Nous pourrions toutefois assister à une rotation des performances sectorielles. Il est donc essentiel pour les investisseurs de conserver en 2018 leur diversification sur plusieurs secteurs.
Récemment, les GAFA ont affiché de très fortes surperformances par rapport au reste du marché. Nous identifions aujourd’hui des opportunités dans d’autres secteurs.

L’année prochaine, les investisseurs pourraient trouver des opportunités en s'éloignant de ces grandes sociétés très visibles du secteur technologique. Nous sommes par exemple attirés par des sociétés qui font moins l’unanimité : nous voyons des opportunités dans les secteurs de l'énergie, de la santé et des services financiers (hors banques), ainsi que dans quelques entreprises du secteur des biens de consommation de base. »

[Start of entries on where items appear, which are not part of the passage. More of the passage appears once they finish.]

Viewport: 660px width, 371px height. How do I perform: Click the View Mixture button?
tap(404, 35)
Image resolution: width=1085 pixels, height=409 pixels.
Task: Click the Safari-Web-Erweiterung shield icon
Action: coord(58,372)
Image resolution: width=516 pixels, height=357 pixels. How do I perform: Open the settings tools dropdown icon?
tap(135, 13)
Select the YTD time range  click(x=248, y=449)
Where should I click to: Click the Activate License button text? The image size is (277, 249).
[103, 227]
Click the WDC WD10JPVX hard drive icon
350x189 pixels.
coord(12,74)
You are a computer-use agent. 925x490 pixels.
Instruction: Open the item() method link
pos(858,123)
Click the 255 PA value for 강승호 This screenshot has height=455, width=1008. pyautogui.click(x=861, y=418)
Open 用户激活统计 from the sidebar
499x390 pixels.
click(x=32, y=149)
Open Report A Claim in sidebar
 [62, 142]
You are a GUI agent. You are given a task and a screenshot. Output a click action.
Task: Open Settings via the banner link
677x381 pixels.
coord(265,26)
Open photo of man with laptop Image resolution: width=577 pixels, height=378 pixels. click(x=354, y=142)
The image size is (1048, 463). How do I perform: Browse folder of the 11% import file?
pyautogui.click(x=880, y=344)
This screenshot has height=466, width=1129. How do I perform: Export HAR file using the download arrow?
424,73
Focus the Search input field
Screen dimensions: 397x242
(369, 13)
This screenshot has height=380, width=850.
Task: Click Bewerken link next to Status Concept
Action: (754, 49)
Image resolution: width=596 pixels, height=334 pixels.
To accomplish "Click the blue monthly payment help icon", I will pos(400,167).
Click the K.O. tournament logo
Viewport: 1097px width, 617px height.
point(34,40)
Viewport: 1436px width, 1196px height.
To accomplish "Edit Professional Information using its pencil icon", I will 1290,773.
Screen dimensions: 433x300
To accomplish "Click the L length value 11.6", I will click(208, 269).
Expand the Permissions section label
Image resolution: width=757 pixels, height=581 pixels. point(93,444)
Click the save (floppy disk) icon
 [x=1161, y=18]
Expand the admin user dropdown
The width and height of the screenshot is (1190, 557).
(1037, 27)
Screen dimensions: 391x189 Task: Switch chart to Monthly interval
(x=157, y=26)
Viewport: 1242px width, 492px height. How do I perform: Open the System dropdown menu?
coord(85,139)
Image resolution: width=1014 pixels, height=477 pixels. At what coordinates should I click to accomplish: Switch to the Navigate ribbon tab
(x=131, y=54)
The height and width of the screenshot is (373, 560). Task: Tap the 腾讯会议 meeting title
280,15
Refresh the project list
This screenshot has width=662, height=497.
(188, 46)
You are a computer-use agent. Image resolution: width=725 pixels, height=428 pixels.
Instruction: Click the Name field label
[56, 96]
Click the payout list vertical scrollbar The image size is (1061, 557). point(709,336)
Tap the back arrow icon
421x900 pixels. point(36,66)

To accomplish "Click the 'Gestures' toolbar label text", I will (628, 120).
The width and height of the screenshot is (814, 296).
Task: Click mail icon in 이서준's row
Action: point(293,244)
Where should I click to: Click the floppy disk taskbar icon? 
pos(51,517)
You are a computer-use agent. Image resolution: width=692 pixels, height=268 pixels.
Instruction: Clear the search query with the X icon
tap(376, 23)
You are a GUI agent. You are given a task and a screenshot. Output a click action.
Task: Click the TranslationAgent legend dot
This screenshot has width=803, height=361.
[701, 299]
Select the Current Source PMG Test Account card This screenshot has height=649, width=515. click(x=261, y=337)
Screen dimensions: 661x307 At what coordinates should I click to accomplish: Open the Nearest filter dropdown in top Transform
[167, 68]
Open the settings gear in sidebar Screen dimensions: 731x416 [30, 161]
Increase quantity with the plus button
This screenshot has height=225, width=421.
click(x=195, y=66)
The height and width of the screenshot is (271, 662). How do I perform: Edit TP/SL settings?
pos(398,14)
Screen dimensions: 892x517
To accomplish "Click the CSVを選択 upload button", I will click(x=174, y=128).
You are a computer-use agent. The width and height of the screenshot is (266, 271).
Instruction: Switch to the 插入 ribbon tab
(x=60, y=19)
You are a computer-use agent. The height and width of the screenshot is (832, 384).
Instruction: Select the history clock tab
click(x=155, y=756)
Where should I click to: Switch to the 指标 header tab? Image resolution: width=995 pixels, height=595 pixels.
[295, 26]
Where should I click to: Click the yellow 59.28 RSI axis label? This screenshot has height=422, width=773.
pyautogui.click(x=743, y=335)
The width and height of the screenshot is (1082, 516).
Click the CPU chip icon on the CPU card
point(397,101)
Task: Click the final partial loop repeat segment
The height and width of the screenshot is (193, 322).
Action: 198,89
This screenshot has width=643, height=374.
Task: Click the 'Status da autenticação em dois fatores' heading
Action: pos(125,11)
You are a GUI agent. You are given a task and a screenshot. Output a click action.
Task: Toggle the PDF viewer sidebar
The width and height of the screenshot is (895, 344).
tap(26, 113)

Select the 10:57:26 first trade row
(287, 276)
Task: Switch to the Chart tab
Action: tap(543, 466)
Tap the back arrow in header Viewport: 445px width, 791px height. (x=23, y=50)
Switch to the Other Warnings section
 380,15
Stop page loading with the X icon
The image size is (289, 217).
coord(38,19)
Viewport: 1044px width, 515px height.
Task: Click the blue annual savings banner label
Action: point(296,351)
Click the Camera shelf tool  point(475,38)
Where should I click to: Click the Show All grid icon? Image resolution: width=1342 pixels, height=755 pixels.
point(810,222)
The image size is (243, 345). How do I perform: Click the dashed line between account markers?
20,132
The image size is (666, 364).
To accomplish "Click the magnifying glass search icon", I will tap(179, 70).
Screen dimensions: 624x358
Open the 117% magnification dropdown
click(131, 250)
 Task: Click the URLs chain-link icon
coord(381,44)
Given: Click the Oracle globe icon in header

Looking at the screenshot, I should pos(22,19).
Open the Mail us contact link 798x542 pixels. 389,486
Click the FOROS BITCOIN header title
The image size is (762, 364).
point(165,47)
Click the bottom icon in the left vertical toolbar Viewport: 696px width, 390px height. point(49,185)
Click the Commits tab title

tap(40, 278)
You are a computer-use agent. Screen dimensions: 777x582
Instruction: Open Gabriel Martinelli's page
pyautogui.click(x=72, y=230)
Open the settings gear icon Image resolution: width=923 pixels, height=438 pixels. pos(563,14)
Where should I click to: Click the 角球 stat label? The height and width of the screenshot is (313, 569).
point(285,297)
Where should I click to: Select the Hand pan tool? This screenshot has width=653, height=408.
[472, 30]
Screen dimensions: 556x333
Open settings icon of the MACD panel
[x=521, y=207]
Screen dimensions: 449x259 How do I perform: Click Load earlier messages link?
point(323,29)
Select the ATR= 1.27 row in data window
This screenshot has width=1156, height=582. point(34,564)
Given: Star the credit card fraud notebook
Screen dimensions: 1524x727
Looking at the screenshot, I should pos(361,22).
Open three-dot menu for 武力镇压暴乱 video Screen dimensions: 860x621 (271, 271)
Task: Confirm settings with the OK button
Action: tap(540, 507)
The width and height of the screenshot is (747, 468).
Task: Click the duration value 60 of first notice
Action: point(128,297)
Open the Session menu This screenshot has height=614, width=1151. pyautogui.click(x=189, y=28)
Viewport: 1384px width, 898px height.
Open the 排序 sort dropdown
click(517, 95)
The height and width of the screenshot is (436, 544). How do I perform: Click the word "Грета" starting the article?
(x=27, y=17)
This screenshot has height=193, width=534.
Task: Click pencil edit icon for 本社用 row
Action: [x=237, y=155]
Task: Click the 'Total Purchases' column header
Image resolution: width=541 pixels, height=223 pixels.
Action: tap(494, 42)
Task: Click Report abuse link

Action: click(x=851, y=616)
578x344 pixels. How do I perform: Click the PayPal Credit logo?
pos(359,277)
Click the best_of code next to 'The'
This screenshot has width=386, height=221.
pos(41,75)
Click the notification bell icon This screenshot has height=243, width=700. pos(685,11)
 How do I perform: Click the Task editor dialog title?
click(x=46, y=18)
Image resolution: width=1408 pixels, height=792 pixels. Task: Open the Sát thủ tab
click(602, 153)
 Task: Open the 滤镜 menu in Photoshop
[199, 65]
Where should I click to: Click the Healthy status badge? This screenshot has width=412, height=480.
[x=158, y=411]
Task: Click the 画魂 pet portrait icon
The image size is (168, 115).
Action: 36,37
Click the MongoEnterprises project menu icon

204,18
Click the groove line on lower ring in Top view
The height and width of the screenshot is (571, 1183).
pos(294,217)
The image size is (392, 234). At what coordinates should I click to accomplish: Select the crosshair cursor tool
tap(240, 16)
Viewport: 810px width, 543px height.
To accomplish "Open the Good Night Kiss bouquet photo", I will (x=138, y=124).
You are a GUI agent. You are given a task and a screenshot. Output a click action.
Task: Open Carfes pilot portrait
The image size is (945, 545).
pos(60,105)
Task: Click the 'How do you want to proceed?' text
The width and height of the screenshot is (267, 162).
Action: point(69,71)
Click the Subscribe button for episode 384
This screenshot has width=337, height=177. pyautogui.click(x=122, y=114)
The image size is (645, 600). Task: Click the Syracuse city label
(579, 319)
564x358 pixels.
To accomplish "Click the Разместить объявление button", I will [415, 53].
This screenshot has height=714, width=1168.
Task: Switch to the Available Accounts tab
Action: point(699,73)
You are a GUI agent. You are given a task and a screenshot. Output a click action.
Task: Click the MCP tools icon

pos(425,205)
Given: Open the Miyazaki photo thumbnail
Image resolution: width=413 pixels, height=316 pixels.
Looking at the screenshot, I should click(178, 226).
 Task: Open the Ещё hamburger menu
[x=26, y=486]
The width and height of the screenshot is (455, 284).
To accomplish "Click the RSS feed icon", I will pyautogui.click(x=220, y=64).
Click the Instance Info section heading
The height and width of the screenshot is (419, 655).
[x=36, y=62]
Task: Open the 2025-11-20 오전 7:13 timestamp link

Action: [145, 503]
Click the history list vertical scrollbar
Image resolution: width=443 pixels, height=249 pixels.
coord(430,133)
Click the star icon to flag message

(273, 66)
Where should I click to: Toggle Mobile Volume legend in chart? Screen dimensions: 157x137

4/ Les Fintechs bénéficiant de « mégatendances » représentent la meilleure option sur les marchés émergents : Kim Catechis, Directeur marchés émergents chez Martin Currie 

« Même après une belle année 2017, nous pensons qu'une grande partie du sentiment positif qui se dégage actuellement à l’égard des marchés émergents résulte de l’amélioration évidente de la rentabilité des sociétés, elle-même soutenue par de solides fondamentaux. L’amélioration de la croissance économique se reflète dans les anticipations de bénéfices, un nombre croissant d'entreprises faisant part de perspectives positives pour l'exercice à venir. Le fait que cette amélioration soit généralisée constitue l’élément le plus réjouissant. D'abord concentrée sur les secteurs de l'énergie et des matériaux, la reprise s’est propagée aux secteurs de l’industrie, de la consommation cyclique et de la finance.

Des entreprises comme Naspers, Alibaba, ou Tencent, sont en train de bâtir des écosystèmes numériques robustes. Ces sociétés disposent d’avantages compétitifs leur permettant de continuer de tirer parti d’une demande croissante dans leurs pays, mais aussi en provenance de l'étranger. Il s’agit d’une « mégatendance », particulièrement intéressante. En outre, les entreprises des marchés émergents sont en avance sur leurs homologues développées dans la mesure où elles appréhendent mieux le potentiel de croissance des Fintechs. La combinaison puissante mêlant une démographie favorable, des gouvernements désireux d'accélérer l'inclusion, et des populations technophiles qui s’affranchissent des circuits bancaires traditionnels, favorise l’essor des Fintechs des marchés émergents. A ce titre, leur taux d’adoption surpasse ceux des marchés développés. »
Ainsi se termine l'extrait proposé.